Gut beraten bei Demenz

Menschen mit Demenz brauchenoft besonders viel Unterstützung. Eine fachkundige Pflegeberatung hilft bei der Organisation und kann auch die Angehörigen stärken. Besonders wichtig: Mit dem Erkrankten reden – nicht über ihn. djd/compass private pflegeberatung

Demenz ist eine der häufigsten Ursachen für Pflegebedürftigkeit.
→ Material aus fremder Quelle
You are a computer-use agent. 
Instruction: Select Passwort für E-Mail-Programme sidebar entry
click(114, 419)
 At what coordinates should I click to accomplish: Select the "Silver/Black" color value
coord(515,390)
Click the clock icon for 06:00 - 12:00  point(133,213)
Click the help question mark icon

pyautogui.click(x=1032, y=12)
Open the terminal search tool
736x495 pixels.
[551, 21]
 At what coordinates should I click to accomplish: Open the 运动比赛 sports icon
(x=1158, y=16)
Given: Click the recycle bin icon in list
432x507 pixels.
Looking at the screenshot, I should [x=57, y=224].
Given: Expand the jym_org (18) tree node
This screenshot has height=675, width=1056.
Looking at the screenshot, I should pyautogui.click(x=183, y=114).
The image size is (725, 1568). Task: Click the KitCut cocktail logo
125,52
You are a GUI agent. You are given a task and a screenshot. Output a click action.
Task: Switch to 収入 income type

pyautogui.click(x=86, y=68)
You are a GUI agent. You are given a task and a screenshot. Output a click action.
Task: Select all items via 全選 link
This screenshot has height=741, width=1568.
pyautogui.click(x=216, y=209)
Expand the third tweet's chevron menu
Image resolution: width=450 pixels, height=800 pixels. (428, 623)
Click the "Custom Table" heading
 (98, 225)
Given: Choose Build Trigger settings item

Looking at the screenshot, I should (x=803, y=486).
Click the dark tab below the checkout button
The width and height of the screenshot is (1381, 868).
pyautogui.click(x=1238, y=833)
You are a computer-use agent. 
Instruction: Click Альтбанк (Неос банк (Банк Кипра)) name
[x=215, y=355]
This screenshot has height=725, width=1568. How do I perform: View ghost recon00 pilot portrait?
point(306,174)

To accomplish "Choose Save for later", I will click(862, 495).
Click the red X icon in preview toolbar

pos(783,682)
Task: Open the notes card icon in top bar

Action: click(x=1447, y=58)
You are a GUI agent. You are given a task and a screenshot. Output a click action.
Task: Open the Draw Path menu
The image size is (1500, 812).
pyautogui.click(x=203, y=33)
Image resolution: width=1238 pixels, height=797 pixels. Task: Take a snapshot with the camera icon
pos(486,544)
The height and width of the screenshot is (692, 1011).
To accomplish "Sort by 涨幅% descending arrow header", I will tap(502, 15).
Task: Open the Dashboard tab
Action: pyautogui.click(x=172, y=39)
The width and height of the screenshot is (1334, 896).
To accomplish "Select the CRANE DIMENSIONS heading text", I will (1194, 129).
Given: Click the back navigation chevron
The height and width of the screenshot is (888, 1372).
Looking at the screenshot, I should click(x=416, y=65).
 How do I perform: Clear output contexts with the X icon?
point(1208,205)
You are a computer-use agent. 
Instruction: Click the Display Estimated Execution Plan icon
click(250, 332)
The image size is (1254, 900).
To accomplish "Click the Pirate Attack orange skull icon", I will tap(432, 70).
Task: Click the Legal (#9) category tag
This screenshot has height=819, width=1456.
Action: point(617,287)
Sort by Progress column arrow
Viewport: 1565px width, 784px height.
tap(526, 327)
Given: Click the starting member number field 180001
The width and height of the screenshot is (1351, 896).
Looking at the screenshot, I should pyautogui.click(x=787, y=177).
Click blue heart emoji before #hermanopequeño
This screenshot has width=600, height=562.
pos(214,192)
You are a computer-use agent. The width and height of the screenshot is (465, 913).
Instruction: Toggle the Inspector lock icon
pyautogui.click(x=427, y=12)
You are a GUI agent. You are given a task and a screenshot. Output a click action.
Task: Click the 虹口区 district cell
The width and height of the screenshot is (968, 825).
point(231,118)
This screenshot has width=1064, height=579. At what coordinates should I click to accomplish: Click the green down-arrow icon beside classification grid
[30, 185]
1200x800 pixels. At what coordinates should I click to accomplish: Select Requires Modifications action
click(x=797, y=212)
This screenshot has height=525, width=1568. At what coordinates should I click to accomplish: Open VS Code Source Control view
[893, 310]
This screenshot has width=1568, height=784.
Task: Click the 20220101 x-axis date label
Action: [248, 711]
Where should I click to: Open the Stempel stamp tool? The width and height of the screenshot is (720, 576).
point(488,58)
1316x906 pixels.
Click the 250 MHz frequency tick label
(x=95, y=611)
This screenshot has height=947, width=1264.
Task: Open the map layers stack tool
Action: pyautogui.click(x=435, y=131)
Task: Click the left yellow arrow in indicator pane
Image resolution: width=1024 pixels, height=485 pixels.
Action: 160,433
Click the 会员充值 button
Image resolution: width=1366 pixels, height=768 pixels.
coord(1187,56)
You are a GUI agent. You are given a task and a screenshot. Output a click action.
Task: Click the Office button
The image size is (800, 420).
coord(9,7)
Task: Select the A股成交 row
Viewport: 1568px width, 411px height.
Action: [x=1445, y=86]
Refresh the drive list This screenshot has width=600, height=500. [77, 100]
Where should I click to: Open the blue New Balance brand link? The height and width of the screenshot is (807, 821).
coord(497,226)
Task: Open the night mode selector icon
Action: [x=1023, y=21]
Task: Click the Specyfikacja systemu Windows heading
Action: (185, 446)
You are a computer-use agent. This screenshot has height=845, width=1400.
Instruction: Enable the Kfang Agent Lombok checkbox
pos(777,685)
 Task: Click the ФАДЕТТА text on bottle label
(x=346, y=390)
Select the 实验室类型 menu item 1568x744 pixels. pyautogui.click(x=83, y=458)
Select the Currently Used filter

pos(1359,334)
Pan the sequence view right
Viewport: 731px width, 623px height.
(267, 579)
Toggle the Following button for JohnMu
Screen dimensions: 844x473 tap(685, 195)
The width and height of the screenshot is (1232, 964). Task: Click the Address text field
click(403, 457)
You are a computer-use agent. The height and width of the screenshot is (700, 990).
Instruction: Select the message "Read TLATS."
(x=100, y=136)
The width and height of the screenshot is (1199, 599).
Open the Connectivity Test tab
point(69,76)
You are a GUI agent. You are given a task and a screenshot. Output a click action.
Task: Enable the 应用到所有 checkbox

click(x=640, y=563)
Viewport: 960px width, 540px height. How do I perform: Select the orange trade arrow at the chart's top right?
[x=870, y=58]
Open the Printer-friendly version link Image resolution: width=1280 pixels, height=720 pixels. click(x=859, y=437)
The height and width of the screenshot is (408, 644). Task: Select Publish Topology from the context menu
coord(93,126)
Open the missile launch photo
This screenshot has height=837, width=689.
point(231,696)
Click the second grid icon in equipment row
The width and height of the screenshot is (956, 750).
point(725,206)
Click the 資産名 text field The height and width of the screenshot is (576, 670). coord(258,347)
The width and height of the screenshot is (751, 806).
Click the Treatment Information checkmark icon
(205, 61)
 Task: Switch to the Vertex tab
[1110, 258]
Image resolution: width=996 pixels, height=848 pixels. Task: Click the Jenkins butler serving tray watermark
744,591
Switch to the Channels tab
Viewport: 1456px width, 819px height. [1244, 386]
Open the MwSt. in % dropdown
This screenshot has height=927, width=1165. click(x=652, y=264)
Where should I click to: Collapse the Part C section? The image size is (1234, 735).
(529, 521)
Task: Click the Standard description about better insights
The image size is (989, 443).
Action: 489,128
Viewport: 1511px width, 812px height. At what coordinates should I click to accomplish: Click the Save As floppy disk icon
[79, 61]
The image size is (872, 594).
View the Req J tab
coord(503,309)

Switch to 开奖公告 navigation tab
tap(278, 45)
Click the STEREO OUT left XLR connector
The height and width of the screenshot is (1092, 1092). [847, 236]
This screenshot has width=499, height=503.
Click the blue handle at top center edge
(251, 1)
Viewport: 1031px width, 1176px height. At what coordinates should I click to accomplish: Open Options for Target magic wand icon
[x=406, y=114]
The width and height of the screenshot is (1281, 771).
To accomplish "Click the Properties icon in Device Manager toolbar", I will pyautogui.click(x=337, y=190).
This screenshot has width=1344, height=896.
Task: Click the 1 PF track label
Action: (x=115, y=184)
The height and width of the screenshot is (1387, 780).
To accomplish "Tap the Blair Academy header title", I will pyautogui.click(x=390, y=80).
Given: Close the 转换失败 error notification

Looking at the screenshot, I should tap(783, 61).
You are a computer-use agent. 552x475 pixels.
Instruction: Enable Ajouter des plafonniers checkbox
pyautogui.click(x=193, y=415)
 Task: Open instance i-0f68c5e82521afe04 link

Und die Anzahl Betroffener steigt aufgrund der alternden Bevölkerung kontinuierlich an: Schon heute leben rund 1,7 Millionen Menschen mit Demenz in Deutschland, bis 2050 wird mit etwa drei Millionen gerechnet. Das ist nicht nur eine riesige Zahl, sondern auch eine immense Herausforderung für den gesamten Bereich der privaten und professionellen Pflege. Denn fast alle Demenzerkrankten sind durch die zunehmende Einschränkung der Gehirnleistung irgendwann auf Hilfe und Unterstützung angewiesen.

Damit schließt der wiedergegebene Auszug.